# TASK
Word for word, reproduce each line of the data below, omitting every image.
SUPPLIED RECORDS Start Marker
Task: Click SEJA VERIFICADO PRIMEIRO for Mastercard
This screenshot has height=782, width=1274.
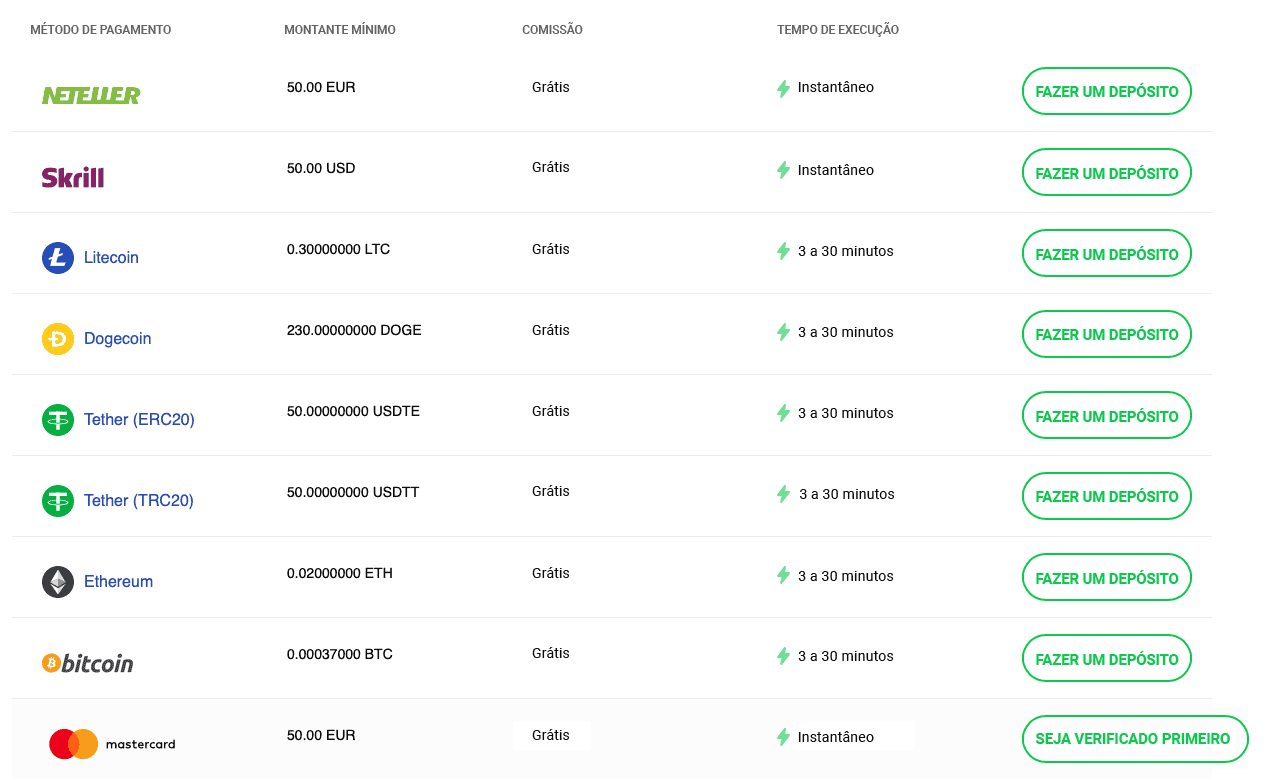Action: tap(1134, 738)
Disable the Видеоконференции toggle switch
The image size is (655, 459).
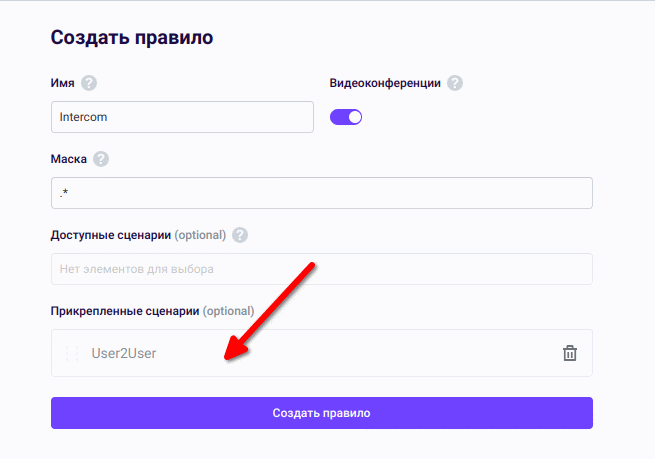coord(346,117)
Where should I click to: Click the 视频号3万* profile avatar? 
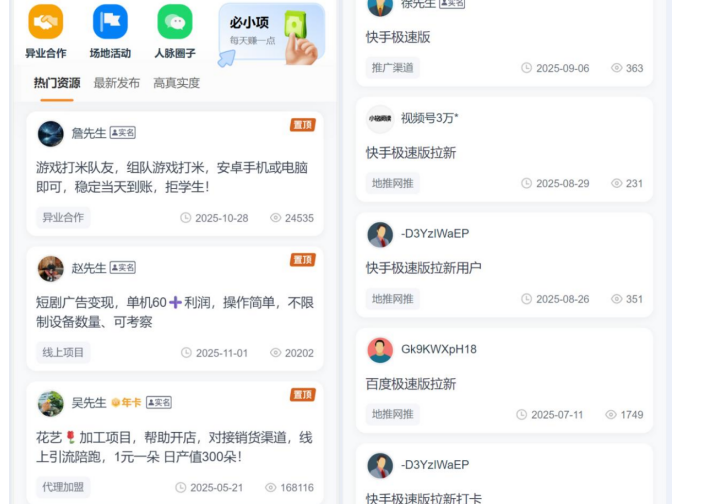pos(380,119)
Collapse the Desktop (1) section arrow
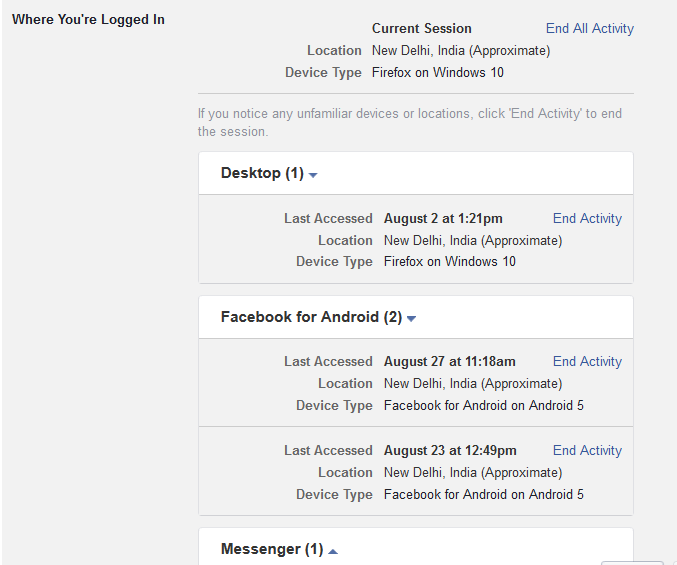Screen dimensions: 677x565 (x=313, y=175)
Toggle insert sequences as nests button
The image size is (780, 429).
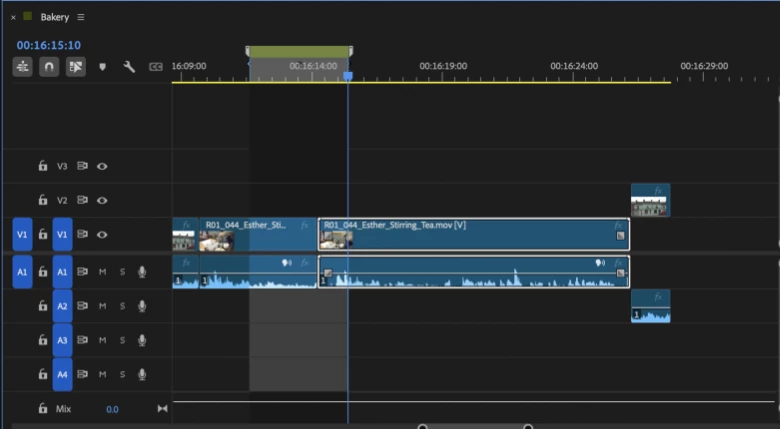coord(22,67)
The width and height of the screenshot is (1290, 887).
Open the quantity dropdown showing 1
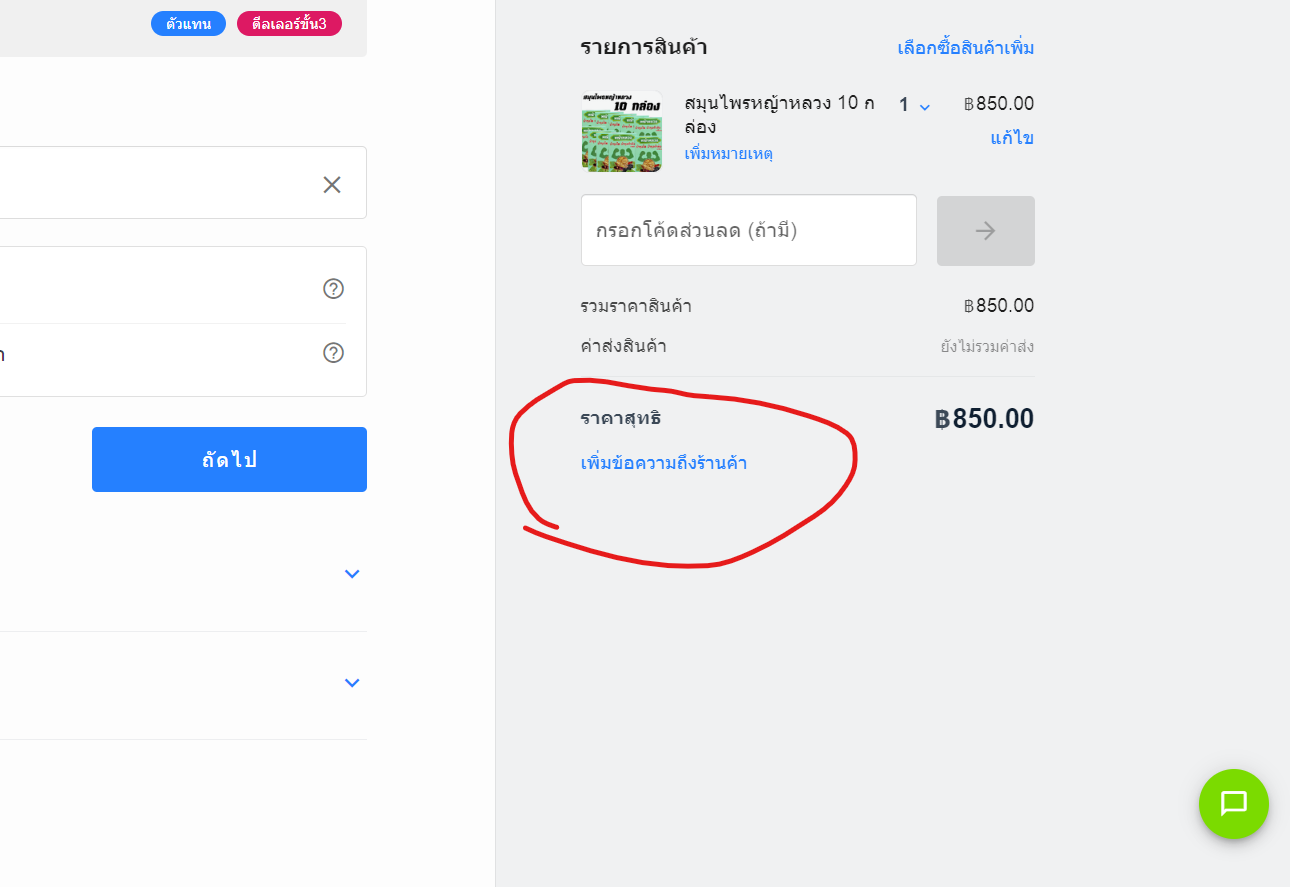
SUPPLIED RECORDS End Marker
# OUTPUT OF THE EXERCISE
Task: Click SEJA VERIFICADO PRIMEIRO for Mastercard
This screenshot has height=782, width=1274.
Action: tap(1134, 738)
Disable the Видеоконференции toggle switch
The image size is (655, 459).
coord(346,117)
Where should I click to: Click the 视频号3万* profile avatar? 
pos(380,119)
Collapse the Desktop (1) section arrow
Screen dimensions: 677x565 (x=313, y=175)
Toggle insert sequences as nests button
The image size is (780, 429).
coord(22,67)
The width and height of the screenshot is (1290, 887).
Open the quantity dropdown showing 1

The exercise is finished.